WORK ORDER. Please copy every line of the data in which the string "computer" appears.

(Pixel coordinate grounding data)
:::::

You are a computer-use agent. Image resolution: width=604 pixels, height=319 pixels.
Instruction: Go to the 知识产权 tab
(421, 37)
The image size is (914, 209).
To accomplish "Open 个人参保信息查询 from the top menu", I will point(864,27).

:::::

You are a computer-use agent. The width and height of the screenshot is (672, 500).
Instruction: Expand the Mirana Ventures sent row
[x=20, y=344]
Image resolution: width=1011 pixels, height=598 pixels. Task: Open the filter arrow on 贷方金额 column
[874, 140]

:::::

TASK OUTPUT.
You are a computer-use agent. Image resolution: width=604 pixels, height=319 pixels.
You are a computer-use agent. The width and height of the screenshot is (672, 500).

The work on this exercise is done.